Victoria-1.jpgVictoria Chase (right) with her advisor at Cape Cod Community College, Dr. Colleen Coughlin. Dr. Coughlin said that Chase has served as an inspiration to her. 

If you had visited Cape Cod Community College on the second Wednesday of last month, there would have been nothing discernible about Victoria Chase. She was not unlike any of her fellow students on campus, preparing for midterm exams in the two classes she is taking this semester, 3D Mechanical Design and Human Communications. Perhaps the only difference between Chase and her classmates was the smile that graced her face as she walked from her design class to her advisor Dr. Colleen Coughlin’s office.

There is a reason for that smile. A little over two years ago, Chase never could have imagined she would be where she is today, a proud mother of two children, balancing two part-time jobs as she works towards a degree in civil engineering. Somehow she also manages to lead two recovery groups on Cape Cod for those who are going through similar struggles that she did prior to arriving at Angel House in the summer of 2015.

“At my lowest, I was sleeping in my car with my kids,” Chase said, the result of an addiction to drugs.

By the time she entered Angel House, she had spent nine months without her children who were living with her mother and grandmother.

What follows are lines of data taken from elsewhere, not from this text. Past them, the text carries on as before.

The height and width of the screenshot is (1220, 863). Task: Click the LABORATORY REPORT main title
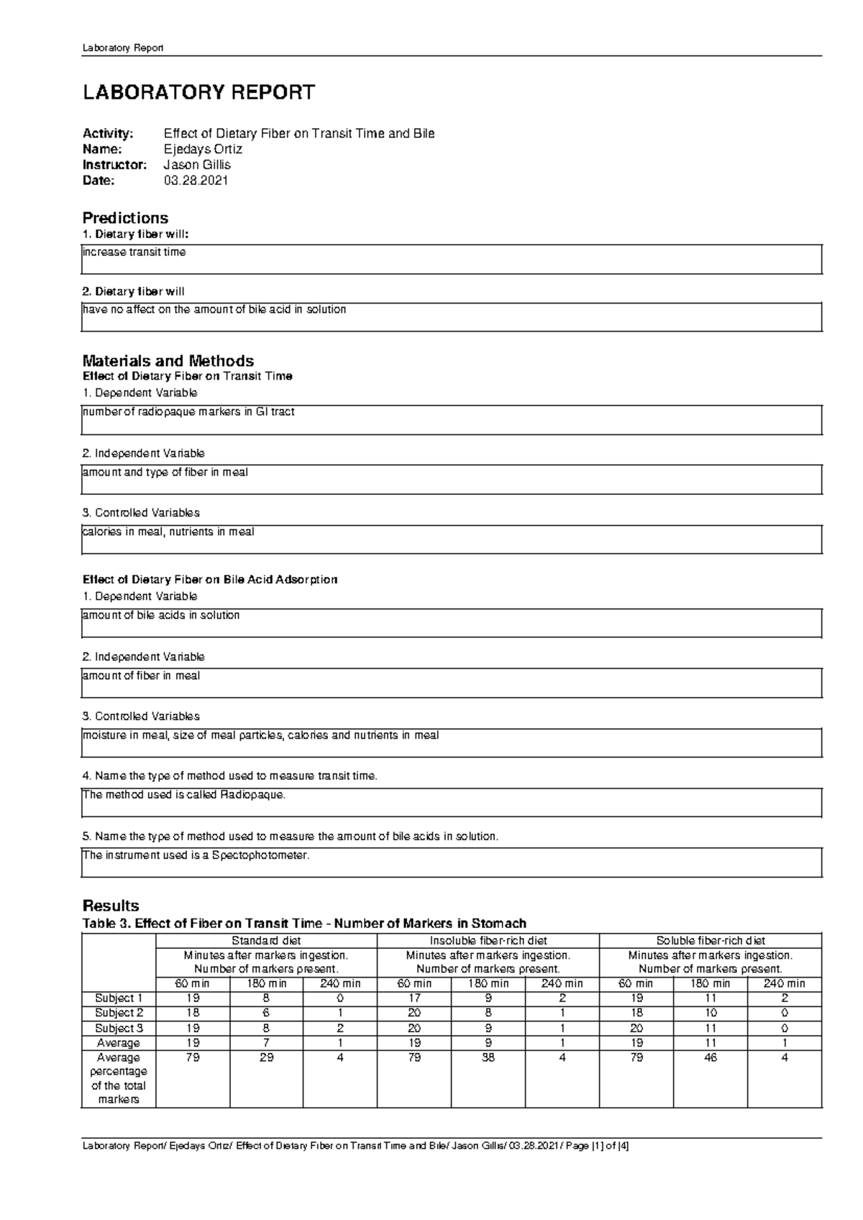click(x=198, y=93)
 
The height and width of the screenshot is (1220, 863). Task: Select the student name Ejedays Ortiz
click(x=203, y=150)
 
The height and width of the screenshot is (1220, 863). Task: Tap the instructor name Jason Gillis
click(x=197, y=165)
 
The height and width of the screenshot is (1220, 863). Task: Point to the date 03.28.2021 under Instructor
click(x=196, y=181)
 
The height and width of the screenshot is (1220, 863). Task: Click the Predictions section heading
click(x=125, y=218)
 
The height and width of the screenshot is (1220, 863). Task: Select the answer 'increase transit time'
click(x=134, y=252)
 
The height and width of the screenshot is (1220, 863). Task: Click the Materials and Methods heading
click(x=168, y=360)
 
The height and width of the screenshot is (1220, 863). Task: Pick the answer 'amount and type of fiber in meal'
click(x=165, y=473)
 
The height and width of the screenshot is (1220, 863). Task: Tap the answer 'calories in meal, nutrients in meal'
click(x=168, y=532)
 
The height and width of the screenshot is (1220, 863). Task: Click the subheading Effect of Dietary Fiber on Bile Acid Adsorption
click(x=210, y=579)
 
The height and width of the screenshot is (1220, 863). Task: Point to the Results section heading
click(x=111, y=906)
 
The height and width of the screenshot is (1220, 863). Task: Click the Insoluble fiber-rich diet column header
click(x=488, y=941)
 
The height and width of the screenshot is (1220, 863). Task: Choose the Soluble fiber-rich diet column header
click(x=710, y=941)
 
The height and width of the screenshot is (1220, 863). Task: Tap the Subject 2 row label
click(x=119, y=1013)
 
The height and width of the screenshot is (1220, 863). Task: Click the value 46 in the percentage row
click(x=711, y=1058)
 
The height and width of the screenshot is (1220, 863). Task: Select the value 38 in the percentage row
click(x=488, y=1058)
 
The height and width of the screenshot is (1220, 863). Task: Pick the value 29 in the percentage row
click(x=266, y=1058)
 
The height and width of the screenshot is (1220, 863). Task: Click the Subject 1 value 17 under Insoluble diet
click(x=414, y=998)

Four days later, she was reconnected with them. “It was a tough transition for me,” Chase recalled. “I think I cried every day for a month and a half.”

Slowly, the pain subsided and Chase began the path towards healing. Over the course of the next 12 months, she was able to maintain her sobriety with the support of Angel House staff and the stability that the shelter provided her.

A New Direction for Chase
In April 2016, she landed a job at Home Depot in Hyannis, where she currently works as the lead cashier. Three months later, she graduated from Angel House, but remained on-site, living in one of two transitional apartments with her children. She is now living in an apartment in Hyannis, utilizing an MRVP housing voucher to pay a portion of her rent.

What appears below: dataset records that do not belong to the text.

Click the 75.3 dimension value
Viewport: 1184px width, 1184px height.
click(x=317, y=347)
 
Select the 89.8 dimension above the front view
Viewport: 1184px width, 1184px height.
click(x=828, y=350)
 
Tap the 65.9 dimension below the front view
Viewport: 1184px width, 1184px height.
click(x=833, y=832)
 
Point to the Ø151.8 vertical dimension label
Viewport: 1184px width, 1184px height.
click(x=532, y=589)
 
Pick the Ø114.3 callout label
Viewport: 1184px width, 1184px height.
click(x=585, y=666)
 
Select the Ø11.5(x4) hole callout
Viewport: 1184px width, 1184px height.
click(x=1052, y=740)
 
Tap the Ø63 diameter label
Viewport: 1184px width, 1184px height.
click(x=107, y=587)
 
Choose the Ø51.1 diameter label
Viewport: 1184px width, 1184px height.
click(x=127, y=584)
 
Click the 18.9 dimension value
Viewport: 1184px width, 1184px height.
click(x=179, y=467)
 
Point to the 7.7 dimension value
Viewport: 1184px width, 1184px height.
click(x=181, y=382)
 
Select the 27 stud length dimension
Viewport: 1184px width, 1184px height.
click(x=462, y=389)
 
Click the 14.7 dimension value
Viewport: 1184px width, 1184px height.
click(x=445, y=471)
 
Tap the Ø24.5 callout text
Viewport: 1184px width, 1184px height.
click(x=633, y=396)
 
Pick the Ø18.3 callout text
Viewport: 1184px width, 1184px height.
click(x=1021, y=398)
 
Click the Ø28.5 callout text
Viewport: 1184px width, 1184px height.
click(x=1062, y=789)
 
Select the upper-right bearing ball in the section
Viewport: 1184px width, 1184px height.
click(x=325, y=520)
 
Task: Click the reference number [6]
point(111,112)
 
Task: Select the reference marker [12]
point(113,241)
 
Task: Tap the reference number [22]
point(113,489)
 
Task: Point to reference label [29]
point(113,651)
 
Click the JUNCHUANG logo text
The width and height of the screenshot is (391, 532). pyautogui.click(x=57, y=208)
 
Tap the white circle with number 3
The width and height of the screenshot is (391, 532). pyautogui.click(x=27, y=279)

Having housing, Chase said, “is huge. It means I have a place to call home. It means stability… The number one thing you need to move forward is a roof over your head.”

Last fall, she enrolled at Cape Cod Community College, earning a 4.0 in her first semester. Her goal is to one day engineer and design buildings that fit within the landscape of cities and towns. Her story “is amazing,” said Dr. Coughlin. “It is so impressive to me the adversity she has been through and what she has overcome.”

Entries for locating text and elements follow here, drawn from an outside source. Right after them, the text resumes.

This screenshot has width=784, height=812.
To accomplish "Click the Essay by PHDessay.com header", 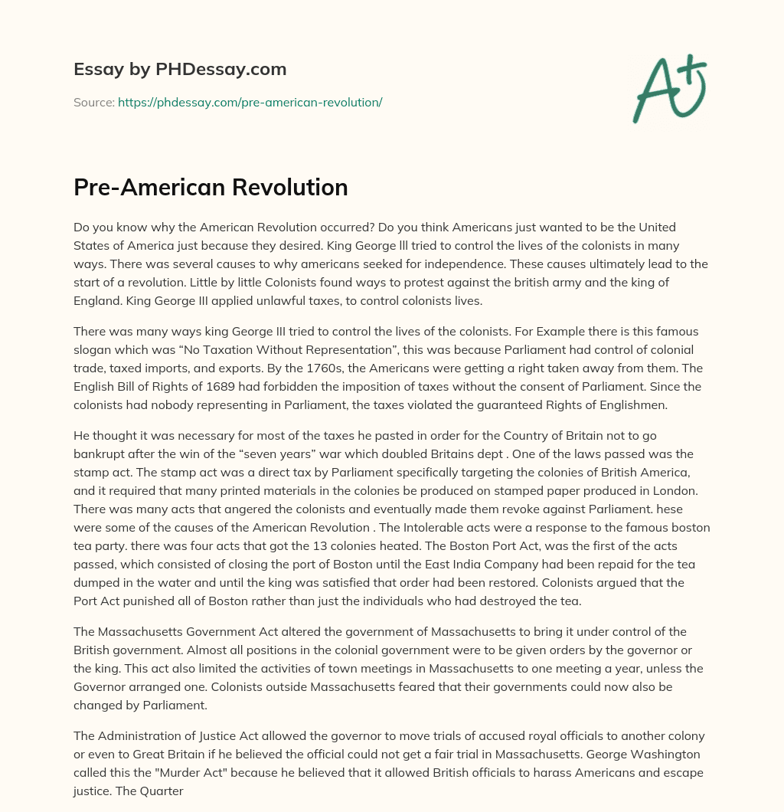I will pos(180,69).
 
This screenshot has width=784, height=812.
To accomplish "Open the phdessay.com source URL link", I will pos(250,102).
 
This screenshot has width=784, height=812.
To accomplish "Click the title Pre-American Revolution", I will pos(211,187).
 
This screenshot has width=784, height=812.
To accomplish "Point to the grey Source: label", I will pos(93,102).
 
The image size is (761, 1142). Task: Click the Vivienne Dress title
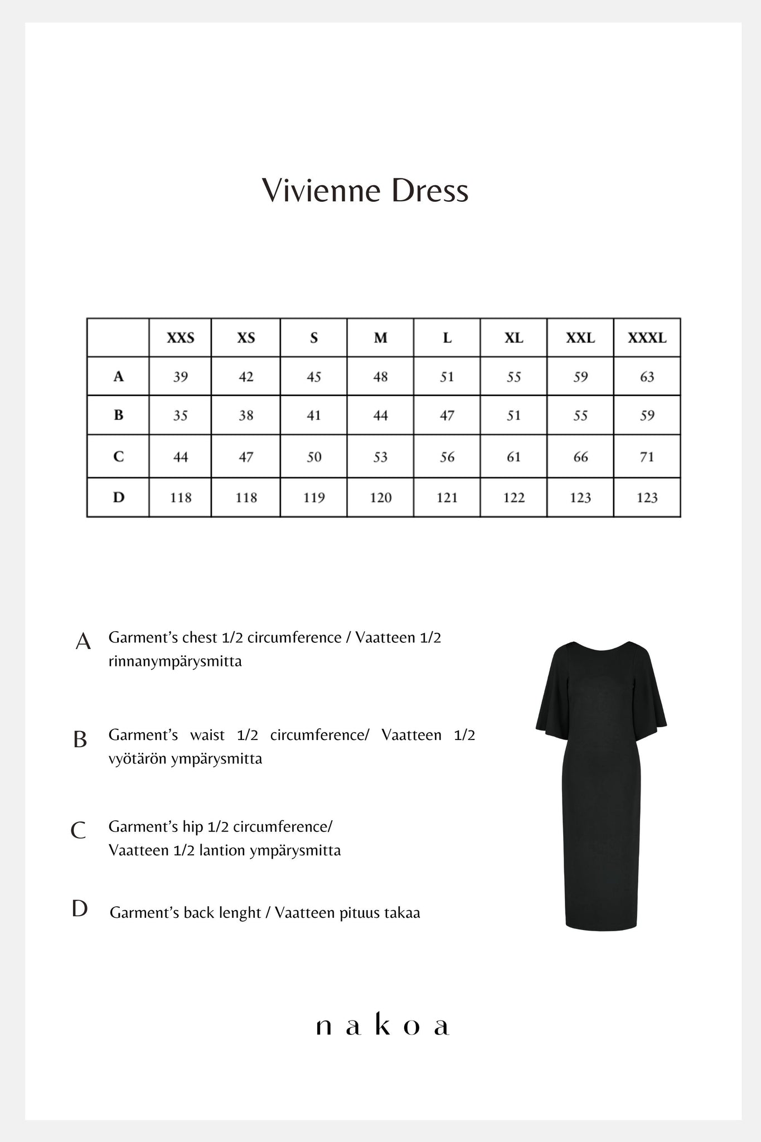pos(365,191)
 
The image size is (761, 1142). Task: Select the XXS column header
pos(180,338)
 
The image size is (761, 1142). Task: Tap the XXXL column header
pos(647,338)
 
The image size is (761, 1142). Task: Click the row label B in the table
pos(118,415)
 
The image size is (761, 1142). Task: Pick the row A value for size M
pos(380,377)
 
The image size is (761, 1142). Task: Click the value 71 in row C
pos(647,457)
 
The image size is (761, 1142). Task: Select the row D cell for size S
pos(314,497)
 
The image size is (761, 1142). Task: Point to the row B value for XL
pos(513,415)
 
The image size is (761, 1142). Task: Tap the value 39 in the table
pos(180,377)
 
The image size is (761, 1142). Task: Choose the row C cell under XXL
pos(580,457)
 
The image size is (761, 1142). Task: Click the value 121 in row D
pos(447,497)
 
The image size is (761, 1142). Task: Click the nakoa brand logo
pos(382,1026)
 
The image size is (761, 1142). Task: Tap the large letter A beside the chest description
pos(83,642)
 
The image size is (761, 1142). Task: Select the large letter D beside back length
pos(80,908)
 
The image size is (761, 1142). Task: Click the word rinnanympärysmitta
pos(175,662)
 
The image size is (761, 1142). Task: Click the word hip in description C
pos(192,826)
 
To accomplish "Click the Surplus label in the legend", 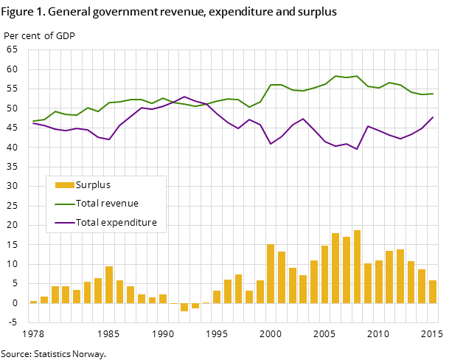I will (x=93, y=185).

Angel House shelter director Lin Rohr agreed. “The transformation from when she came to now, you wouldn’t recognize her,” Rohr said. “She has just taken off and blossomed in an incredible way. It gives them [current clients] a living example of hope. It’s like, ‘If she can do it, I can do it.’”

It’s something Chase is immensely proud of and it’s why if you see her on campus at Cape Cod Community College, she’ll most likely have a smile on her face. “I always knew I was meant for something better. I never felt like my life should be spent living in a car,” she said. “Now I have an opportunity to do what I want to do… And I get to give my kids the life they deserve which is pretty awesome.”